#### Work required
Arrange as a numbered list the records from the line containing "View post analytics bar chart icon" through the line containing "pos(43,384)", omitting blank lines.

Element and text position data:
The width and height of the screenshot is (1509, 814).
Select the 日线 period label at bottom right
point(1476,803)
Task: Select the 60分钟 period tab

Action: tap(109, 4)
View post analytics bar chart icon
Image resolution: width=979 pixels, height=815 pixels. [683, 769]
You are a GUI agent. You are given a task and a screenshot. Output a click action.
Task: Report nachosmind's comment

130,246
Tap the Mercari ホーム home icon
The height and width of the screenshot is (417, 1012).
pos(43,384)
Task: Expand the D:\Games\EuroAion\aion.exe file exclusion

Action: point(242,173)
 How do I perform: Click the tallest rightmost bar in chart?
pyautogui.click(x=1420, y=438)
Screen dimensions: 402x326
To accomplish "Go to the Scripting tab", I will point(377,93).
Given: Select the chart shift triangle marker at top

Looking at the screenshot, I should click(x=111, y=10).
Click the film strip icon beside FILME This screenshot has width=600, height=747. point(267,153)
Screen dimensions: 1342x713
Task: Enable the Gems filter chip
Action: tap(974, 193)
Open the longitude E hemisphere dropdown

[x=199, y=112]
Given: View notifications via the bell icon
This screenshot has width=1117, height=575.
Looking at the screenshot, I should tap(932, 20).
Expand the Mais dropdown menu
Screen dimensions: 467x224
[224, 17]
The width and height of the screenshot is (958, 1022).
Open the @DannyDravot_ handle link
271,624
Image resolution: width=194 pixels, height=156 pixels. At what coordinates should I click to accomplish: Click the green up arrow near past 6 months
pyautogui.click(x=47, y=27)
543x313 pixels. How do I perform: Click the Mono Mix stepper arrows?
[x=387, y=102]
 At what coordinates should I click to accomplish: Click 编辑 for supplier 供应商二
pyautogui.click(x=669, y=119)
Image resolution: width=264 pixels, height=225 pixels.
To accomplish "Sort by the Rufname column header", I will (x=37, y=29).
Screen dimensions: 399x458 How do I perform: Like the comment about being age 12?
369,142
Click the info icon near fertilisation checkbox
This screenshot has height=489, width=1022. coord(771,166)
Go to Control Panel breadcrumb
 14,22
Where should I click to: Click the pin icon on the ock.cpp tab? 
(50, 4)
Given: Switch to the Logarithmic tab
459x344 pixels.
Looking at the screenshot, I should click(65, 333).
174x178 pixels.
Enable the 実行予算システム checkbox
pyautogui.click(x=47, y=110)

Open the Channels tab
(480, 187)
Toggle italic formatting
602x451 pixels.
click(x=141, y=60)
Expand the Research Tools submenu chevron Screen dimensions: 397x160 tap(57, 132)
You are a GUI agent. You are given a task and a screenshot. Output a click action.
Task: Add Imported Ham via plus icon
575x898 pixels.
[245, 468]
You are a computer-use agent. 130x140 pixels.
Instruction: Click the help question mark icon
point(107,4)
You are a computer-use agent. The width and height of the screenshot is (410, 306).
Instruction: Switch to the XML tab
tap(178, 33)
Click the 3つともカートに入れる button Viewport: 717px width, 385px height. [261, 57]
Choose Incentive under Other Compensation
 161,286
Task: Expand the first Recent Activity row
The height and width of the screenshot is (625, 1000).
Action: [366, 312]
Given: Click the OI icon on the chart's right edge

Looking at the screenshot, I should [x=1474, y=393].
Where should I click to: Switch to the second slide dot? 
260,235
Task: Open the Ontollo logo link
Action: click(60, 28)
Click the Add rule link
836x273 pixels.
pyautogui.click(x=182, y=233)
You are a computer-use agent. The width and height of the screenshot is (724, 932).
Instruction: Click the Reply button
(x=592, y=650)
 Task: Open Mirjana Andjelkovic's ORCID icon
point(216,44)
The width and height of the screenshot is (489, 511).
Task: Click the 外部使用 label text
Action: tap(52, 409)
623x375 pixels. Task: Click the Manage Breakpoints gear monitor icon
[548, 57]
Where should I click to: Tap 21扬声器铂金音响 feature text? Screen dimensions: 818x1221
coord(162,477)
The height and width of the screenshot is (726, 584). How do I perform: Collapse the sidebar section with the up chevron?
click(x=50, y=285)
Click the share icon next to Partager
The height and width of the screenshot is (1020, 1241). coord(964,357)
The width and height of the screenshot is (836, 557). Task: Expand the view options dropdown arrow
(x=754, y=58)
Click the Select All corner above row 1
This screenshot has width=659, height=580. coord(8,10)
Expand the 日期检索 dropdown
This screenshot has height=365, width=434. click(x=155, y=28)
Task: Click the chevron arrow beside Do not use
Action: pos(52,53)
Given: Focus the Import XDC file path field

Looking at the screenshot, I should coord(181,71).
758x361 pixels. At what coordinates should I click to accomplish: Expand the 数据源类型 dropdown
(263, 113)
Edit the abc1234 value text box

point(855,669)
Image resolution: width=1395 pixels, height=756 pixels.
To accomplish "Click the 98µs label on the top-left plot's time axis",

#### Reply to the task
1. View post analytics bar chart icon
2. Image resolution: width=979 pixels, height=815 pixels. [683, 769]
3. You are a GUI agent. You are given a task and a screenshot. Output a click action.
4. Task: Report nachosmind's comment
5. 130,246
6. Tap the Mercari ホーム home icon
7. The height and width of the screenshot is (417, 1012).
8. pos(43,384)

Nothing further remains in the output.